WORK TO COMPLETE: Identify all lines below that hold "scroll" and collect them.

TASK INPUT:
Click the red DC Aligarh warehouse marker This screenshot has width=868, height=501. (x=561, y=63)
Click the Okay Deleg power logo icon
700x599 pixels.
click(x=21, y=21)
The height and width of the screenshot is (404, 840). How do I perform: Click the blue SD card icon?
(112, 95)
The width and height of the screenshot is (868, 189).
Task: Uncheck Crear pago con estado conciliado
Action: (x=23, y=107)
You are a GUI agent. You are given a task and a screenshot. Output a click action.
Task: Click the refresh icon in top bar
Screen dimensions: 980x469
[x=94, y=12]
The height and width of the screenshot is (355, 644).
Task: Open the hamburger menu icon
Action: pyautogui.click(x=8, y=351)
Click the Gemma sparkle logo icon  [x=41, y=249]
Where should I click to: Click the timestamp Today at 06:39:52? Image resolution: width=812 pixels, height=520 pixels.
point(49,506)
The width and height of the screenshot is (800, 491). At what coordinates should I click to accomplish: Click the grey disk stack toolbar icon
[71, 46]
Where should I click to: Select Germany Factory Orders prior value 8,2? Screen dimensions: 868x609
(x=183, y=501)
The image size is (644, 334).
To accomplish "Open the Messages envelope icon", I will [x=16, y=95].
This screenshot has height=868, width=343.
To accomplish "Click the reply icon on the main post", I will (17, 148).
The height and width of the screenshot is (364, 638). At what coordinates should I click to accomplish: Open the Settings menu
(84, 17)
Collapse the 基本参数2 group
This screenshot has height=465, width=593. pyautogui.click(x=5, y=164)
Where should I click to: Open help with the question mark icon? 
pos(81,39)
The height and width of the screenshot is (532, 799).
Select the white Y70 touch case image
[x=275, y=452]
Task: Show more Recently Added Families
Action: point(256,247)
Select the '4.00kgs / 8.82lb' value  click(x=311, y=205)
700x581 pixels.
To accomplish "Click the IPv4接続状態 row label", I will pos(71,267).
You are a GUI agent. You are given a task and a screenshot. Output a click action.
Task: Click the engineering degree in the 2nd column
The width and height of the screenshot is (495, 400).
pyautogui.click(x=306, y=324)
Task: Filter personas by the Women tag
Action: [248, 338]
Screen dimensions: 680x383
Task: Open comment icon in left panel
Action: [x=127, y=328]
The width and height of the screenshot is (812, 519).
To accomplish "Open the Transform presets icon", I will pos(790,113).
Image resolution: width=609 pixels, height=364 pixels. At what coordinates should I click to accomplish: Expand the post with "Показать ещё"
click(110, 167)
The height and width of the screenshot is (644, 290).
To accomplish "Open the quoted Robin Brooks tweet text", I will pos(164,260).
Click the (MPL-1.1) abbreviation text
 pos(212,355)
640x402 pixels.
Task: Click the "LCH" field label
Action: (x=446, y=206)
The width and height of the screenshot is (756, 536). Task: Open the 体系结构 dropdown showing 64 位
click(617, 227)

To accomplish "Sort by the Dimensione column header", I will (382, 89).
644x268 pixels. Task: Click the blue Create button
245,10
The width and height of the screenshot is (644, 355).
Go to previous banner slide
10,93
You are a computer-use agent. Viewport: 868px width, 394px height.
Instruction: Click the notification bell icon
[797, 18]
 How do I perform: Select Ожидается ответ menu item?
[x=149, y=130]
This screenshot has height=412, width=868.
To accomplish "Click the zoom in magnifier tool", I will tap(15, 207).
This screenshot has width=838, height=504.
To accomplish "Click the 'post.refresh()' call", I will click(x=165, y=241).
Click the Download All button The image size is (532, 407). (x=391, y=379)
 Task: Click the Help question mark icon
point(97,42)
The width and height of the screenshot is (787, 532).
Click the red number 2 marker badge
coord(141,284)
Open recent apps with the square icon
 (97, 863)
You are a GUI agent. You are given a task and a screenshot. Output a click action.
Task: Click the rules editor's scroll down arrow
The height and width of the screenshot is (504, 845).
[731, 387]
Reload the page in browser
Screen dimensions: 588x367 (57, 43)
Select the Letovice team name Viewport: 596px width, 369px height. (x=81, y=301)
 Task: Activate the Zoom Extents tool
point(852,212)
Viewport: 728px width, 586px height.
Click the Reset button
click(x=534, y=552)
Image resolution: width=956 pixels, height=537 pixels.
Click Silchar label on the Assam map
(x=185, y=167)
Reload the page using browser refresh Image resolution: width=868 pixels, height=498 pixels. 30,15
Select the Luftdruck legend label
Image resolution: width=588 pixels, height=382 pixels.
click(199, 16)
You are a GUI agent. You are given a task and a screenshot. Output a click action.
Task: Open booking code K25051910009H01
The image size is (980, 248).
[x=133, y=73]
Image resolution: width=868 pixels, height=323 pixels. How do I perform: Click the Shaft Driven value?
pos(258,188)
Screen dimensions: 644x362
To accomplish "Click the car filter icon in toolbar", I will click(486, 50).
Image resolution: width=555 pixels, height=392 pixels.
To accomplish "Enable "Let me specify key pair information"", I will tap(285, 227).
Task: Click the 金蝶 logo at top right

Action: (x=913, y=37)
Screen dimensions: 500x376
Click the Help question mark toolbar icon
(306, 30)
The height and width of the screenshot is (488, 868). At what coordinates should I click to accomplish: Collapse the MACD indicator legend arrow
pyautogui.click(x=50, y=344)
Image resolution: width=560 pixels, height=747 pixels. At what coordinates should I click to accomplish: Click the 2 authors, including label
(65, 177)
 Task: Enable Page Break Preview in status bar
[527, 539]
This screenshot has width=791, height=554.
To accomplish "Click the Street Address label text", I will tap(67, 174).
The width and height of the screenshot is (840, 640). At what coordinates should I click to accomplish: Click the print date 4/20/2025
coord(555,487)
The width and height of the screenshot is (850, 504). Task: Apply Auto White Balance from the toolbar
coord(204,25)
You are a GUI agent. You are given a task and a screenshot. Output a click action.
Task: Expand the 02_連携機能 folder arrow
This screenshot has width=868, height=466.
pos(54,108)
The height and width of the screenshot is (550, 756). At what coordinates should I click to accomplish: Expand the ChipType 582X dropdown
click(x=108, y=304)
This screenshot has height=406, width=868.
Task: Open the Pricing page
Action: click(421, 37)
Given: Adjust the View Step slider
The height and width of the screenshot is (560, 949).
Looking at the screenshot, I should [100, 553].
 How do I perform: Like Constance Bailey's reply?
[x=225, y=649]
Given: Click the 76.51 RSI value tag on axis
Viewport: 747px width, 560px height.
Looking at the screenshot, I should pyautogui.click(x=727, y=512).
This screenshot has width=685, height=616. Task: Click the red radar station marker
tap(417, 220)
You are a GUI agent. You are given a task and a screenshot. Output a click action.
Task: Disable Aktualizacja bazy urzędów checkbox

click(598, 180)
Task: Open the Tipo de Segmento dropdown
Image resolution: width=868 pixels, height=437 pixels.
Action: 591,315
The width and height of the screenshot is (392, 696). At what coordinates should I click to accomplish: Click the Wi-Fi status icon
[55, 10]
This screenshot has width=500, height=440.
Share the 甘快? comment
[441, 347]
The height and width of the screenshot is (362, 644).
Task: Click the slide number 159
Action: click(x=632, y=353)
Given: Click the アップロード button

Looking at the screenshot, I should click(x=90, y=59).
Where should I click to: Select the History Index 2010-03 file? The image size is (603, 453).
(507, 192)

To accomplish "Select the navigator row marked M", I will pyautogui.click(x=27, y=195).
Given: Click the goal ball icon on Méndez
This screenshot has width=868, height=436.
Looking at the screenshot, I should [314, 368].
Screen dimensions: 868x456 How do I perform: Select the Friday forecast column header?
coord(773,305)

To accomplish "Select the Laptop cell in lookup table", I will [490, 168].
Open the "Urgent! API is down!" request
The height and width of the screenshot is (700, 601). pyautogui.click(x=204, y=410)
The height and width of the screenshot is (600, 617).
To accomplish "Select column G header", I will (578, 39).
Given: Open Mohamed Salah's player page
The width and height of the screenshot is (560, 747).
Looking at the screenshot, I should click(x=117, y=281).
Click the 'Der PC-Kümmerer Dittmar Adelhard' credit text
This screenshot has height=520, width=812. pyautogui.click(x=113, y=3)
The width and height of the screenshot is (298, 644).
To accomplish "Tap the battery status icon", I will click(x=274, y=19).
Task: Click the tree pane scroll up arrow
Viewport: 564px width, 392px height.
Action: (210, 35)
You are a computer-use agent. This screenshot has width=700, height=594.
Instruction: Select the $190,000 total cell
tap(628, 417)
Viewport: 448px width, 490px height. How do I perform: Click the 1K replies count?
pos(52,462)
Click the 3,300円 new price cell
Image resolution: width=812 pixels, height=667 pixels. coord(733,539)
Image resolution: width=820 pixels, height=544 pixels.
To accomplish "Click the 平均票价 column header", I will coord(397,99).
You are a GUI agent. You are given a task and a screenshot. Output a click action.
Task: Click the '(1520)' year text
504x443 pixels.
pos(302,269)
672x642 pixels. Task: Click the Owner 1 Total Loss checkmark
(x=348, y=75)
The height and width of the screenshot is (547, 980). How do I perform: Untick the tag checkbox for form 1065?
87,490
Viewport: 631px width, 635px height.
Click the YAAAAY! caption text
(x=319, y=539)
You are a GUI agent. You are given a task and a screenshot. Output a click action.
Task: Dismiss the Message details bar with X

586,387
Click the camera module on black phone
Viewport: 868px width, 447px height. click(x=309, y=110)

WRITTEN RESPONSE:
Task: Click the rules editor's scroll down arrow
Task: Click the tree pane scroll up arrow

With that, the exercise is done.